[Your goal]:
The answer must consist only of the lines from the line with "pray for america (372, 1555)" to the line with "all national day (233, 1390)", both included, exactly as they stand below.

───

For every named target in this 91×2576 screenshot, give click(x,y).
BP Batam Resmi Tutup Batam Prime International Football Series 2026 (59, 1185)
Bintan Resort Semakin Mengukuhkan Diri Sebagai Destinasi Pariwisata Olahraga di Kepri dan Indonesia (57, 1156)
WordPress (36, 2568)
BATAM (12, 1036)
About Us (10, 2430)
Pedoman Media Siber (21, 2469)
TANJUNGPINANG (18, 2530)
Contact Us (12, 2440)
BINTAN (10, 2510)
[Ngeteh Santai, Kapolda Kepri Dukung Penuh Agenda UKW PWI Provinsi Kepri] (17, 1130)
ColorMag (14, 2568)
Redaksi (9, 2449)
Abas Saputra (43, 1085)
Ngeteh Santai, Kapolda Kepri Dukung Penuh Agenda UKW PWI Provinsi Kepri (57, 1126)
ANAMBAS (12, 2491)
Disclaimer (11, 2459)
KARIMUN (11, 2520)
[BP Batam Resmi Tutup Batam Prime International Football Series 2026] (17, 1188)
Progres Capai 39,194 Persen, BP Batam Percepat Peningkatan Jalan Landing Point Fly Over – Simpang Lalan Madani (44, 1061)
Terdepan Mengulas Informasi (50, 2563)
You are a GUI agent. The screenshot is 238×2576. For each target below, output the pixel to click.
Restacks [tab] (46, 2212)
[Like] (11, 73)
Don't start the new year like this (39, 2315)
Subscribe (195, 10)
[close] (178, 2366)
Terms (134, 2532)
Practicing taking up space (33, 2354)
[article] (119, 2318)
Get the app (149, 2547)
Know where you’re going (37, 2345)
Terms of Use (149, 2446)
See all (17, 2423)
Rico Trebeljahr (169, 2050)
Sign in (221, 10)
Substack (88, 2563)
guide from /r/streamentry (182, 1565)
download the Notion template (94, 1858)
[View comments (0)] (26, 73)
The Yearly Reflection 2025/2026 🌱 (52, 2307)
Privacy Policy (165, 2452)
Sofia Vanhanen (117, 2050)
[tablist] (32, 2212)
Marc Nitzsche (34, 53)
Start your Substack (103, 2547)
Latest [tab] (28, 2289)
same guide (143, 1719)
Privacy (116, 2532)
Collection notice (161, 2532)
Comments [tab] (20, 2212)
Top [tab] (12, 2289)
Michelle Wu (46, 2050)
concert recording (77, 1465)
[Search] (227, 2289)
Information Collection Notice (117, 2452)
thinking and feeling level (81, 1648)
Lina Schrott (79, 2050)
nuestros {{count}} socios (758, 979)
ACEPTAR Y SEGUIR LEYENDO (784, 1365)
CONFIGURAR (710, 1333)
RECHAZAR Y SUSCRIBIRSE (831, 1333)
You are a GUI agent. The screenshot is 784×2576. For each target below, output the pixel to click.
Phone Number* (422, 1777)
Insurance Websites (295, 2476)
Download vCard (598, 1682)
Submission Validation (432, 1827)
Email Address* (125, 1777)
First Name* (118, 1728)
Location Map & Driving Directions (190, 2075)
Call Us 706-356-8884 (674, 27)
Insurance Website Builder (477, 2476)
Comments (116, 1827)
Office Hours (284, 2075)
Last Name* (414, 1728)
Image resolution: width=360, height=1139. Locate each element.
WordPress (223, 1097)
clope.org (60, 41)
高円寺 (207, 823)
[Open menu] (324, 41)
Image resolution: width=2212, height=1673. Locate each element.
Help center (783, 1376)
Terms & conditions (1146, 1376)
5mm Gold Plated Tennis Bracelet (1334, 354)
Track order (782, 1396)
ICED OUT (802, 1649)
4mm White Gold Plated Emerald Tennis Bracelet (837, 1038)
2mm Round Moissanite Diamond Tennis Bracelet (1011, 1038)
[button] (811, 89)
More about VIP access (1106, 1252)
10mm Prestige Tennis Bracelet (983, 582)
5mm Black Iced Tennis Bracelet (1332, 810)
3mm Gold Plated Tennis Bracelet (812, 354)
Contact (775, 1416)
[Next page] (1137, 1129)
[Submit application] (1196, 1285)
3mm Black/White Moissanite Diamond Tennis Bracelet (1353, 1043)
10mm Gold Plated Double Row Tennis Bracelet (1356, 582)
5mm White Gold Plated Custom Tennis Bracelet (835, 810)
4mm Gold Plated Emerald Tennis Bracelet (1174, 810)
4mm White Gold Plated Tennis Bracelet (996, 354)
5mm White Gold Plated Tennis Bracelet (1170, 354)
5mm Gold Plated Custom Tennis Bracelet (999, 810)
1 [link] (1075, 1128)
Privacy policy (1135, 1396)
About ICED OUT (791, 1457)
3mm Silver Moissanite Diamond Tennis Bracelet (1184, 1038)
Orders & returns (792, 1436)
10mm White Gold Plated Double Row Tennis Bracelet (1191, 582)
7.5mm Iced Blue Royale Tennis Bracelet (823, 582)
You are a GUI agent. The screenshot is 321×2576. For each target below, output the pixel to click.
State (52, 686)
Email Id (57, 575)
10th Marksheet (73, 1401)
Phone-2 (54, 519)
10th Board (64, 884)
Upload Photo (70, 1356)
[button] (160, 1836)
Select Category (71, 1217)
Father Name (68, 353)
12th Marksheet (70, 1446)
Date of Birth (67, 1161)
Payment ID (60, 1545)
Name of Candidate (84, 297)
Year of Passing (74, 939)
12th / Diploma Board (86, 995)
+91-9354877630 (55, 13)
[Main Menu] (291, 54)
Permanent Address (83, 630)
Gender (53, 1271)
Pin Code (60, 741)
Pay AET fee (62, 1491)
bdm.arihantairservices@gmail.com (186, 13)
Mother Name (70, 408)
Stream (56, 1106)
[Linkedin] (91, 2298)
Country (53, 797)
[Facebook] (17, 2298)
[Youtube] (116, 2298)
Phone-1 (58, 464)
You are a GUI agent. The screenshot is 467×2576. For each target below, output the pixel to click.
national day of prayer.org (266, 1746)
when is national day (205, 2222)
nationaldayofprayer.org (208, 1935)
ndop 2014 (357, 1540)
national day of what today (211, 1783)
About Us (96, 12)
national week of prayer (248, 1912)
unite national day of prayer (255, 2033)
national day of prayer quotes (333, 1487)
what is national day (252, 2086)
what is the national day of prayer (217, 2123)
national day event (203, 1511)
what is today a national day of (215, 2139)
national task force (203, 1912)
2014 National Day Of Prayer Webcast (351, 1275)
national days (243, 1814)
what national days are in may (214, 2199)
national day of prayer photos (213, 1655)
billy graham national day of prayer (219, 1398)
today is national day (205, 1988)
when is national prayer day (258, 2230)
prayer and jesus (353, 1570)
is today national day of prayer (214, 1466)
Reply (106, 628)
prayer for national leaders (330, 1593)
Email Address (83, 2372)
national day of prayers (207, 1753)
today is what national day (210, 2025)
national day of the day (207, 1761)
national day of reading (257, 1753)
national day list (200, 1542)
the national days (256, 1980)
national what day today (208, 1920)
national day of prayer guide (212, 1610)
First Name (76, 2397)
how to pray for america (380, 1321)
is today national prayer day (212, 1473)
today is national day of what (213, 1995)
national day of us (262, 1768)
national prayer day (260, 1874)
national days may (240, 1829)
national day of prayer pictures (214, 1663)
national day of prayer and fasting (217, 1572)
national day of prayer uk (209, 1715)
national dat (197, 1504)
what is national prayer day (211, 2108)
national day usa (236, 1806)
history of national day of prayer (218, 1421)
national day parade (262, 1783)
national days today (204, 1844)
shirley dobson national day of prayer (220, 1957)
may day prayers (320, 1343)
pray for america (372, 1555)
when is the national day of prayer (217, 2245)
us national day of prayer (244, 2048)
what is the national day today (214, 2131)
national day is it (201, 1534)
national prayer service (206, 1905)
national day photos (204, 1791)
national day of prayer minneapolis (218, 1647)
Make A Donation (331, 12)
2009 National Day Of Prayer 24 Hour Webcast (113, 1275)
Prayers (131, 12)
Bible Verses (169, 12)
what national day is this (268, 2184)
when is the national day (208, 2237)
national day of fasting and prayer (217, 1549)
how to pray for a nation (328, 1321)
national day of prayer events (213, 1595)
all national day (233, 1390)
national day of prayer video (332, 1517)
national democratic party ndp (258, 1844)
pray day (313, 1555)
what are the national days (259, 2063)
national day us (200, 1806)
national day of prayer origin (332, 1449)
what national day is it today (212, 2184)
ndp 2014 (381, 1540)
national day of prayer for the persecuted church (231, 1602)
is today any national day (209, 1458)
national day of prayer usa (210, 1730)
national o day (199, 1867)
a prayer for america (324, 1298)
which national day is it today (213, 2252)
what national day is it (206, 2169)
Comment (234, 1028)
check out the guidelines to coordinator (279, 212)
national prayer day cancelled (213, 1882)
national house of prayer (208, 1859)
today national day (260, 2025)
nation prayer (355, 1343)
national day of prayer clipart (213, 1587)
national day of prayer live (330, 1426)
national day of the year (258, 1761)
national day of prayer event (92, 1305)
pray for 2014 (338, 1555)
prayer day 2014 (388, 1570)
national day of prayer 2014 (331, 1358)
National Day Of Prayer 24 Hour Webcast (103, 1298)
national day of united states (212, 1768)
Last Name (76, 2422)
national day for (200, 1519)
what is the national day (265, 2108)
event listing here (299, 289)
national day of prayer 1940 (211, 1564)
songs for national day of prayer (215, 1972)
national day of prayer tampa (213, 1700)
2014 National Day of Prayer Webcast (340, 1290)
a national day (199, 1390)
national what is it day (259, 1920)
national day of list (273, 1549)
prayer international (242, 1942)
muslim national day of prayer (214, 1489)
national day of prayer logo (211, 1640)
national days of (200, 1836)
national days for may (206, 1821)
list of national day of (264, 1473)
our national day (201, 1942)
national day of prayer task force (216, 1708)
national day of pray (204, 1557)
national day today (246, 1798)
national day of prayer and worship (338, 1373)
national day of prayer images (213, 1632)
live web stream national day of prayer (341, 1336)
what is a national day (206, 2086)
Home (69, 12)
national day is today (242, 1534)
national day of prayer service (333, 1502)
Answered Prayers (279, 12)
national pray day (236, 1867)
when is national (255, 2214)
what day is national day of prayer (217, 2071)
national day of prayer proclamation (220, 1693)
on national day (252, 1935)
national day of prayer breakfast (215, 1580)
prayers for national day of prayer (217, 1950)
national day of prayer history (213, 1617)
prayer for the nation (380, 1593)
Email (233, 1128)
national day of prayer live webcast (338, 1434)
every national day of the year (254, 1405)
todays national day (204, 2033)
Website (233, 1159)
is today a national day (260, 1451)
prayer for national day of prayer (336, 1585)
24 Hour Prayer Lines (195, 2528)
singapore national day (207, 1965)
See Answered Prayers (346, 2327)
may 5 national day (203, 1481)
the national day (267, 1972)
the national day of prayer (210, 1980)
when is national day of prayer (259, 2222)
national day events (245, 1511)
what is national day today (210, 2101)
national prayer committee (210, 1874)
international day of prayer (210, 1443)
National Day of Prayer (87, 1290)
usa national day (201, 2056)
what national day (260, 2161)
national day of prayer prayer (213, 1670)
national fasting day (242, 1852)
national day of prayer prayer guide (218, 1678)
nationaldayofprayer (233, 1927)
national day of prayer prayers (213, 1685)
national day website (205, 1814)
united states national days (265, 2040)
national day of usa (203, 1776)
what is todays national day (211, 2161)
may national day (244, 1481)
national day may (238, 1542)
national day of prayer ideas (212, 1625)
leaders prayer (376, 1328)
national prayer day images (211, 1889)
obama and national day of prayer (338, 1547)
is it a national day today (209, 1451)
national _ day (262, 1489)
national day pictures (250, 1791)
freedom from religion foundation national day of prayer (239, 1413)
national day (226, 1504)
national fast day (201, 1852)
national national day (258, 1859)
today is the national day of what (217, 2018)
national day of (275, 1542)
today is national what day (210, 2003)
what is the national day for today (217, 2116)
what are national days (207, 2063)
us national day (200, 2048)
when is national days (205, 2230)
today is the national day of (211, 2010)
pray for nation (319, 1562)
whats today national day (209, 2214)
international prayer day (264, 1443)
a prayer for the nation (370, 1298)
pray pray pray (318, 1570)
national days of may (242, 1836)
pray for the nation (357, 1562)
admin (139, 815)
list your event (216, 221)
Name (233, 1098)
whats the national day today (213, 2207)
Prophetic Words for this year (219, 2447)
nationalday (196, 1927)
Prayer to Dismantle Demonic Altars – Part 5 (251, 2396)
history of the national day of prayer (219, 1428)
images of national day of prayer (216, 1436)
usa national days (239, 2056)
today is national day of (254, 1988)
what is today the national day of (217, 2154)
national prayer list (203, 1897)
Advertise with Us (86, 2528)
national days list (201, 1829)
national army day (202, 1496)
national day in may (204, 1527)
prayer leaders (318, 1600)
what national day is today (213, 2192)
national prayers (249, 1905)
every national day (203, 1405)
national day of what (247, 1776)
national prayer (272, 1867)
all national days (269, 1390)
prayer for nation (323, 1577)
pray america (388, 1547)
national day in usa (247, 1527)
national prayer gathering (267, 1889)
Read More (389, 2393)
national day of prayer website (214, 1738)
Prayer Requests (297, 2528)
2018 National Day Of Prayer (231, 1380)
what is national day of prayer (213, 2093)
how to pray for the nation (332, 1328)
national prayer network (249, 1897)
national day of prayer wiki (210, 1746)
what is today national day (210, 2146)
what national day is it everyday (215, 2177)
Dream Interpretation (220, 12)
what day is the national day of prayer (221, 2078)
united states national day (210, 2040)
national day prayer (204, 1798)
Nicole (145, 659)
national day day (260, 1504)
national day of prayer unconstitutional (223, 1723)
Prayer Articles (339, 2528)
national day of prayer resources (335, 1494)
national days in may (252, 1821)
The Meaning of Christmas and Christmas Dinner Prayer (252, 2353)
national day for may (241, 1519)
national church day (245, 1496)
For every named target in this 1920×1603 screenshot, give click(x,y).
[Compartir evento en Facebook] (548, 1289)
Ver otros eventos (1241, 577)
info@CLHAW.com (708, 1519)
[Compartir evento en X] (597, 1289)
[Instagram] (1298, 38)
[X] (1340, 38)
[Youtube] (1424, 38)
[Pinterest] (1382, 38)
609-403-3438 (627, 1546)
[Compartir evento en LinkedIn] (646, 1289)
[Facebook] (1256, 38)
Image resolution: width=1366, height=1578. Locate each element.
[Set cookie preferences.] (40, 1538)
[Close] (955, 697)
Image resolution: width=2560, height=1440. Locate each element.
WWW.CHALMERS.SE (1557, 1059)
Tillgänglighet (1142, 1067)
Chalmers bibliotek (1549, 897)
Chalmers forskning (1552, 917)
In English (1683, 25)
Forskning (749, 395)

───

[Task answer]:
pray for america (372, 1555)
when is the national day of prayer (217, 2245)
us national day of prayer (244, 2048)
what is the national day today (214, 2131)
national day is it (201, 1534)
national prayer service (206, 1905)
national day photos (204, 1791)
national day of prayer minneapolis (218, 1647)
Make A Donation (331, 12)
2009 National Day Of Prayer 24 Hour Webcast (113, 1275)
Prayers (131, 12)
Bible Verses (169, 12)
what national day is this (268, 2184)
when is the national day (208, 2237)
national day of fasting and prayer (217, 1549)
how to pray for a nation (328, 1321)
national day of prayer events (213, 1595)
all national day (233, 1390)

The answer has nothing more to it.